EMPLOYMENT APPEALS TRIBUNAL
CLAIM(S) OF: CASE NO.
Keith Hogan, - claimant UD469/2013
Against
Noelle Maguire and Manus McClafferty
T/A Maguire McClafferty Solicitors - respondent
under
UNFAIR DISMISSALS ACTS, 1977 TO 2007
I certify that the Tribunal
(Division of Tribunal)
Chairman: Mr. D. Mac Carthy S C
Members: Mr T. O'Grady
Mr P. Trehy
heard this claim at Dublin on 15th April 2014
Representation:
Claimant(s) : Purdy Fitzgerald, Solicitors, Kiltartan House, Forster Street, Galway
Respondent(s) : Mr Mark O’Connell B.L. instructed by Maguire McClafferty, Solicitors,
8 Ontario Terrace, Portobello Bridge, Dublin 6
The determination of the Tribunal was as follows:-
Summary of Evidence
The respondent a firm of solicitors employed the claimant on the 1 June 2011 for a specific purpose. Due to a considerable reduction in the work and financial pressures a decision to terminate the claimant’s employment was made and the employment ended on the 1 March 2013.
A partner in the firm gave evidence of recruiting the claimant in June 2011. The claimant was recruited for the purpose of carrying out a specific job on a batch of cases. At the time the witness could not determine how long the task would take but estimated it at between one to one and a half years which he discussed with the claimant. The bulk of the workload at the firm was personal injury / litigation and the claimant’s role was to prepare cases at the stage after counsel had advised on proofs. The claimant performed well in the role and was paid a bonus in 2012. The respondent witness denied that the relationship deteriorated between them following the claimant’s request for a pay increase in December 2012 and denied starving the claimant of work. By the middle of 2012 the number of new cases was dropping which led to the witness having more time available to him. He discussed the financial situation with the claimant and made him aware of a number of redundancies in September 2012 including the redundancy of the claimant’s secretary. He consulted the claimant when preparing the letters of redundancy at that time. No other alternatives or the option of short time was considered by the witness. The largest overhead was the wages bill and the option of redundancy was chosen in circumstances where the work load had reduced. Voluntary redundancy was not an option as specific roles were redundant. Following the termination of the claimant’s employment the witness handled the work which continued to decline. An ex-gratia payment of €2000.00 was made to the claimant as he did not have the service entitling him to a redundancy payment.

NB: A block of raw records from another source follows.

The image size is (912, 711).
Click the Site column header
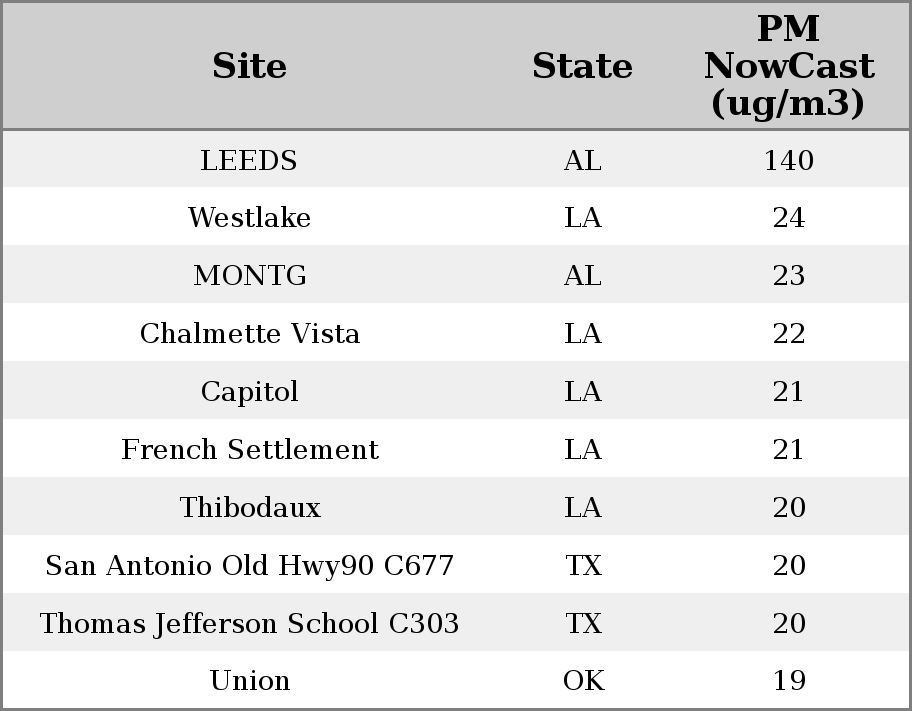point(250,66)
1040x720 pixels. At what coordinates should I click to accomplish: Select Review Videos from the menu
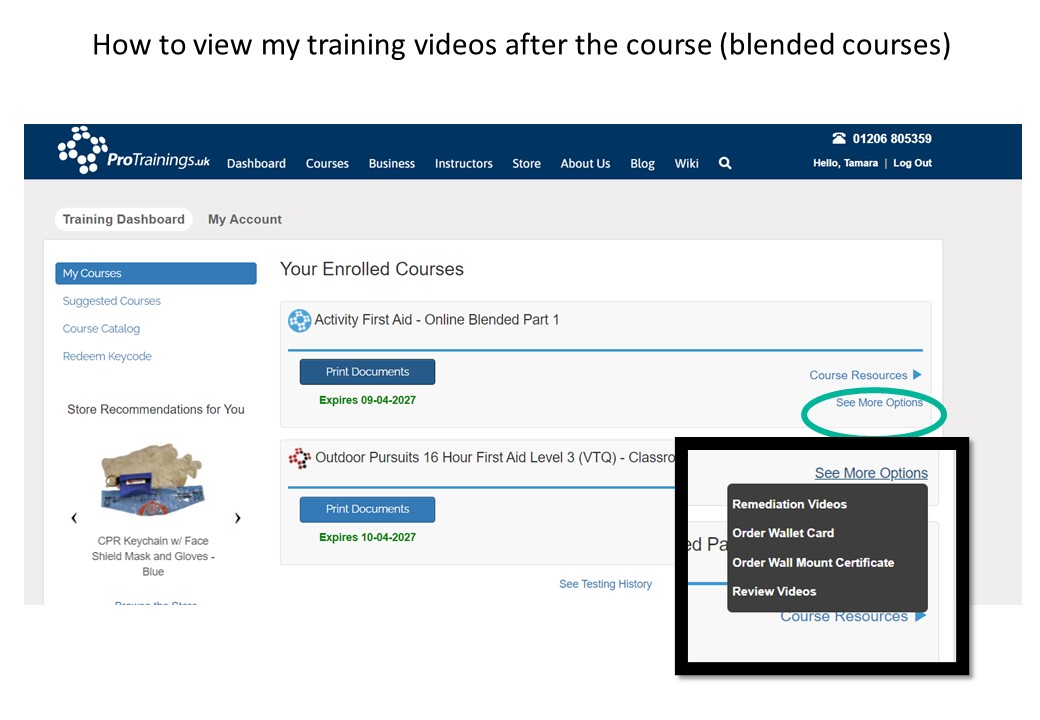coord(774,591)
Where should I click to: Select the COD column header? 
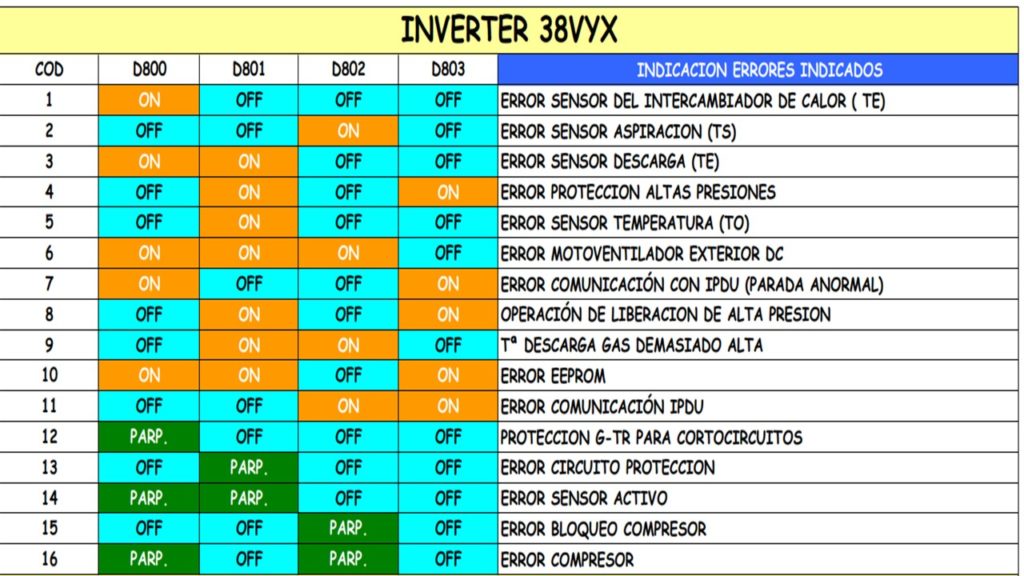(49, 69)
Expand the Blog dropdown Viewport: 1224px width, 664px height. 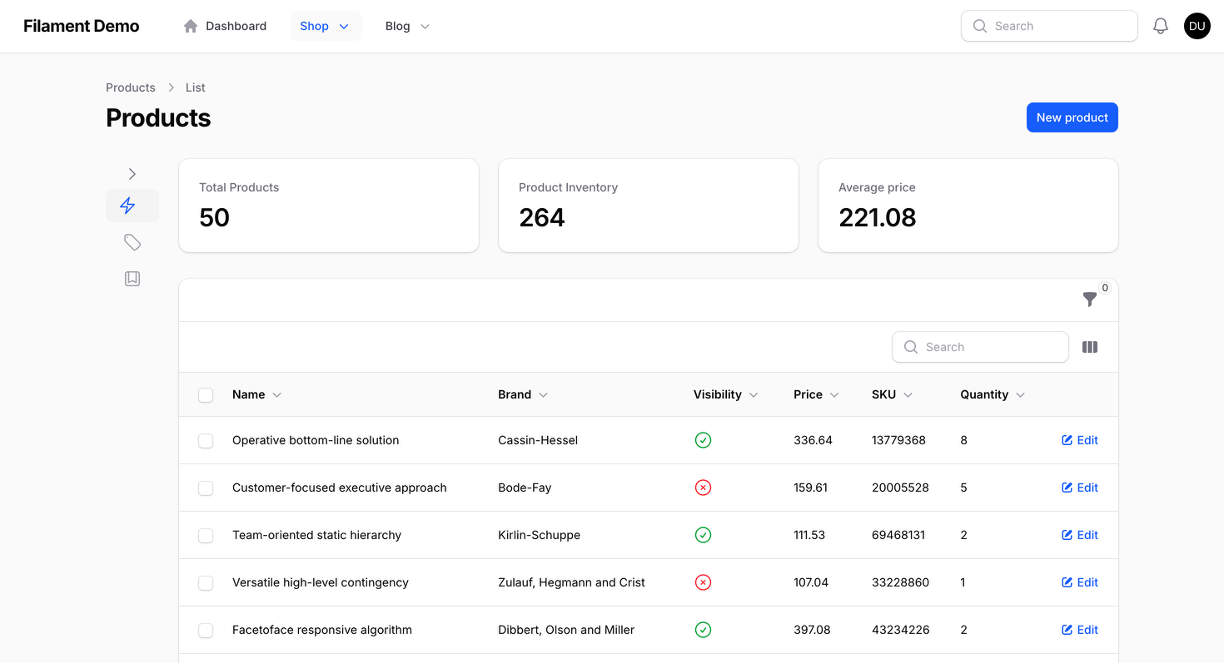click(x=406, y=26)
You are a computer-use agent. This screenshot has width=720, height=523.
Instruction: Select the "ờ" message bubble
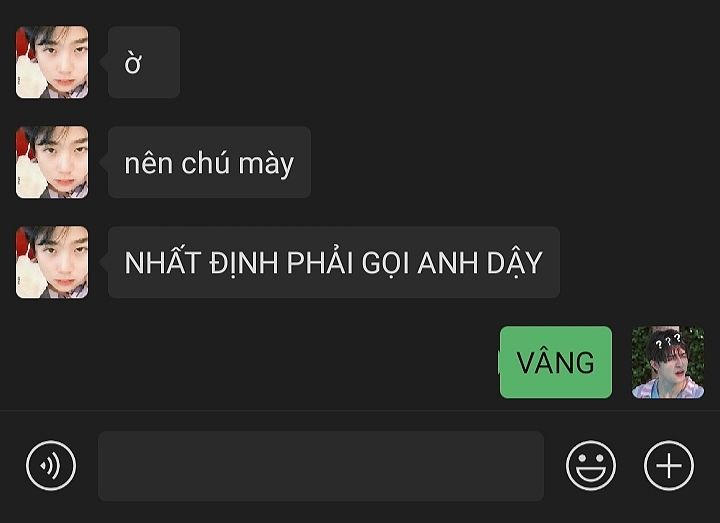144,62
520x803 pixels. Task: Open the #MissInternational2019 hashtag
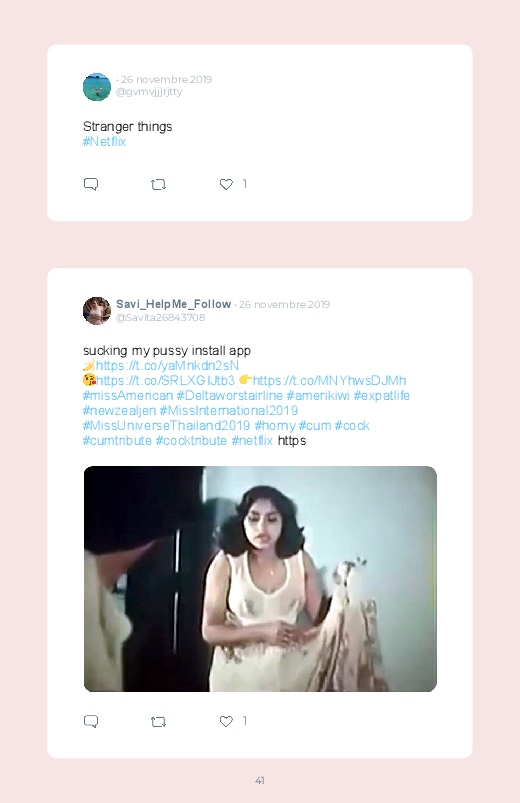pyautogui.click(x=228, y=411)
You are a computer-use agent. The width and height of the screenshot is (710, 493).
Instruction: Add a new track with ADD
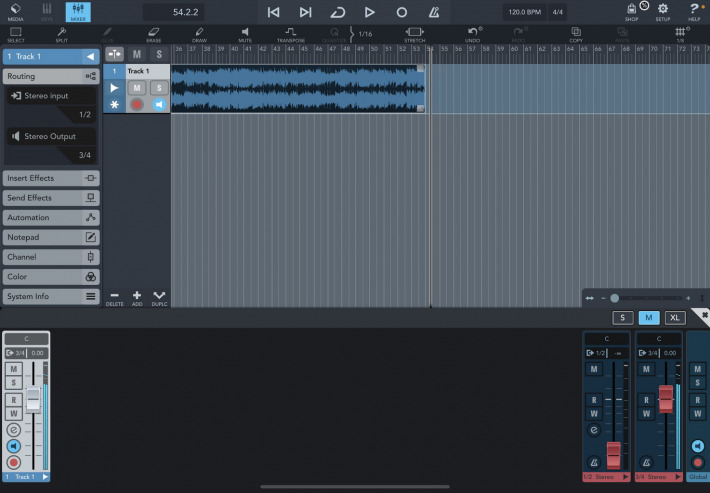click(x=137, y=298)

The claimant’s evidence was that on commencing employment with the respondent his contract did not specify the period of time the appointment was for but accepted that a discussion took place on the specific task he would be assigned. There was no discussion on how long the role would exist. The role to which the claimant was assigned involved getting files at stage six of a process involving the preparation of cases for the high court. The claimant accepted that other solicitors in the practice were assigned cases from cradle to grave. He received a bonus in July 2012 at which there was no mention of a drop in cases by the respondent. Although he was aware the number of new cases had declined he was not concerned as that would not have any impact on his work for one year or more. The number of cases for 2013 was shaping up to be busier than 2012.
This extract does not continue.